What is needed »
Give every line from the entries that contains "accomplish".

Provided records »
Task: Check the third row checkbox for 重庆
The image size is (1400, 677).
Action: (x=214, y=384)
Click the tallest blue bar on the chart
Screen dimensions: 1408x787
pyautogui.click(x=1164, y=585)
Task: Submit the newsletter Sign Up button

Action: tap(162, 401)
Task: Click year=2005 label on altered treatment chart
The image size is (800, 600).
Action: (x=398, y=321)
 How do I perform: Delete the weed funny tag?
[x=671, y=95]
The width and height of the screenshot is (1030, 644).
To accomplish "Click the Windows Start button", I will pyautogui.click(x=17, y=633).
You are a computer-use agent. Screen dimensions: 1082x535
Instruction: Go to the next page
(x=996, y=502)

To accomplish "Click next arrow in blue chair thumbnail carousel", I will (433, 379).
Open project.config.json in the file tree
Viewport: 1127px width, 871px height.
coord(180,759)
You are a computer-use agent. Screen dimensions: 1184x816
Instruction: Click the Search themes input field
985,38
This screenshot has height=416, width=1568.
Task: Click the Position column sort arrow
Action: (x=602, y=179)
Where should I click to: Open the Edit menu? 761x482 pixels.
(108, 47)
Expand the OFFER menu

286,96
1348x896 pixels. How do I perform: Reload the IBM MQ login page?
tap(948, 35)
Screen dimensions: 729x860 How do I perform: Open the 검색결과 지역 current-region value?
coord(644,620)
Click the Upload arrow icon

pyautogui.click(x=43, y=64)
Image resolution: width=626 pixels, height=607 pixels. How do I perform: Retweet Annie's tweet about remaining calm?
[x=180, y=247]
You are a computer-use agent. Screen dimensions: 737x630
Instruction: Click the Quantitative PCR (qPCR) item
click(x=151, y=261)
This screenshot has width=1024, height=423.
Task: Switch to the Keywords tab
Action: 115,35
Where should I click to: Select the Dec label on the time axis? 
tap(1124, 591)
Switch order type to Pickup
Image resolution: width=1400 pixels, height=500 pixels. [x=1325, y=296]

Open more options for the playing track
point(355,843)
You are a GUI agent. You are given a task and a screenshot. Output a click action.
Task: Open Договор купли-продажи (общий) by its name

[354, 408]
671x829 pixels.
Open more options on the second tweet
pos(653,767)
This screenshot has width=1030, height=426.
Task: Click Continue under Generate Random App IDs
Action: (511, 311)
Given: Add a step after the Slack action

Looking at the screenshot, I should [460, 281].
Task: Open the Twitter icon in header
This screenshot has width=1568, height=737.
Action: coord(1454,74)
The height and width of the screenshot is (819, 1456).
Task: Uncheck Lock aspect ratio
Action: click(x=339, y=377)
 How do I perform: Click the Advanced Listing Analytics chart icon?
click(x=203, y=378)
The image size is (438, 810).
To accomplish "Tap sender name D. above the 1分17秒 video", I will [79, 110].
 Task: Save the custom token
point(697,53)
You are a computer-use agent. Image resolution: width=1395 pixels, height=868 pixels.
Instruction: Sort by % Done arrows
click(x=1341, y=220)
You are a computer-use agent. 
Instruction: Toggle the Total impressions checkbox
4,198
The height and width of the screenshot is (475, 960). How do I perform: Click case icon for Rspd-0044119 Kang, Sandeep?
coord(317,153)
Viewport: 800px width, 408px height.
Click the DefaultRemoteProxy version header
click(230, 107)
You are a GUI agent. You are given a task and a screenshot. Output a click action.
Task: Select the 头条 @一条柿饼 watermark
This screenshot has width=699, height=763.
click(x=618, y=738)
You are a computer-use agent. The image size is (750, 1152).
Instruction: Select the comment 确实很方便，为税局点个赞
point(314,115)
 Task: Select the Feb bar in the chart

Your response »
To accomplish "Click the Windows Start button", I will pyautogui.click(x=17, y=633).
To accomplish "Click next arrow in blue chair thumbnail carousel", I will (433, 379).
To accomplish "Tap sender name D. above the 1分17秒 video", I will [79, 110].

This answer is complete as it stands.